- _Work order_
After locating the line with "This screenshot has height=394, width=931." in the entries below, set down exactly that line and each one after it to the end, skipping pictures.
Start of Data under study
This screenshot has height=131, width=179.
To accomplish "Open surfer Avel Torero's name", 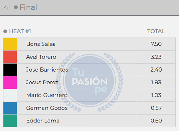I will coord(41,57).
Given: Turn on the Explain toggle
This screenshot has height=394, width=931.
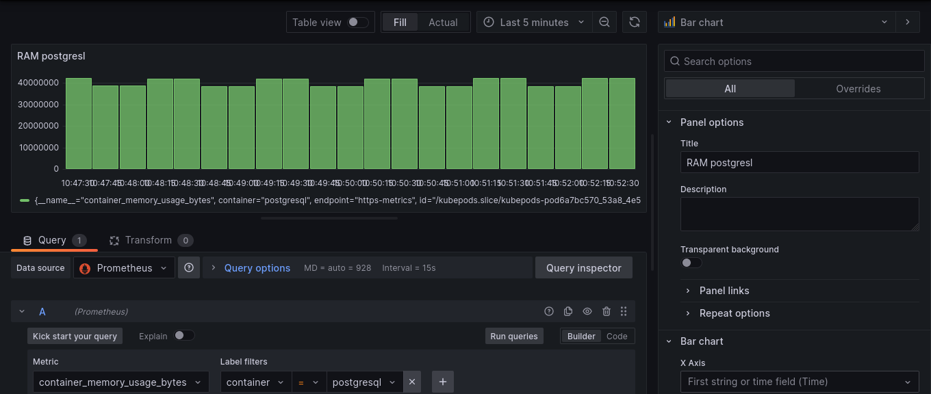Looking at the screenshot, I should coord(184,335).
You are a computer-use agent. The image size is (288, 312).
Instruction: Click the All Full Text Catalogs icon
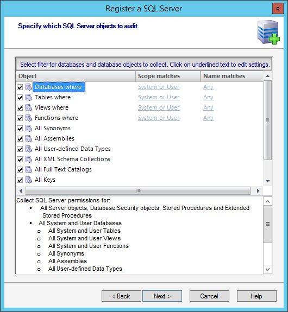pos(28,170)
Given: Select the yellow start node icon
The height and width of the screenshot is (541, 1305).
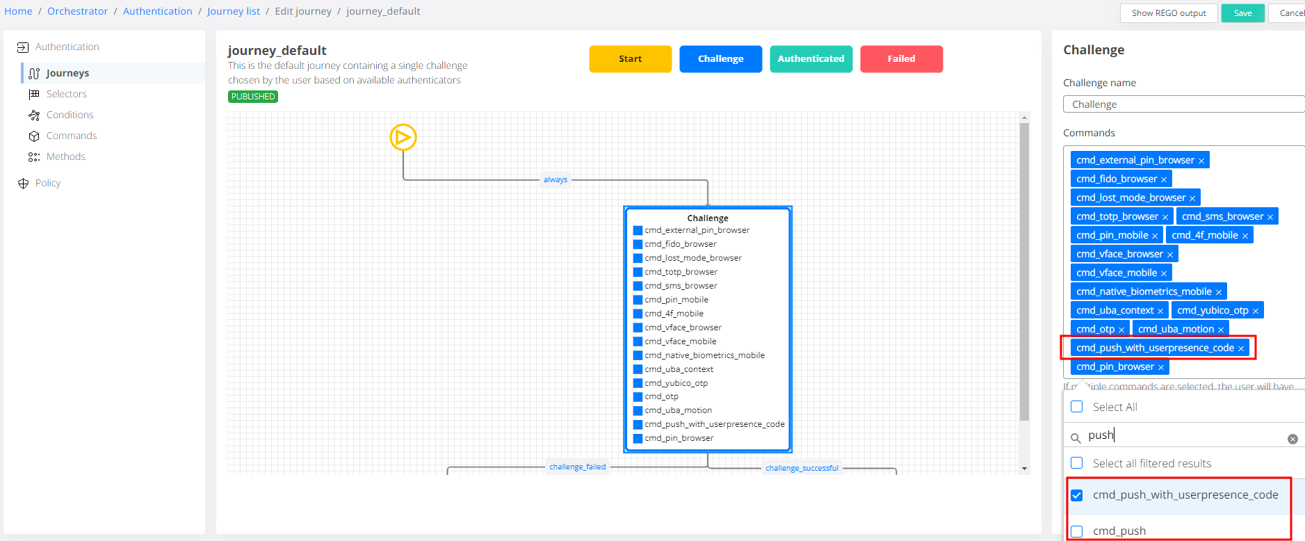Looking at the screenshot, I should coord(403,138).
End of Data under study
- _Response to this exercise_
This screenshot has height=394, width=931.
Looking at the screenshot, I should coord(184,335).
You are a computer-use agent. The image size is (288, 312).
Instruction: Click the All Full Text Catalogs icon
pos(28,170)
Given: Select the yellow start node icon
The height and width of the screenshot is (541, 1305).
Looking at the screenshot, I should coord(403,138).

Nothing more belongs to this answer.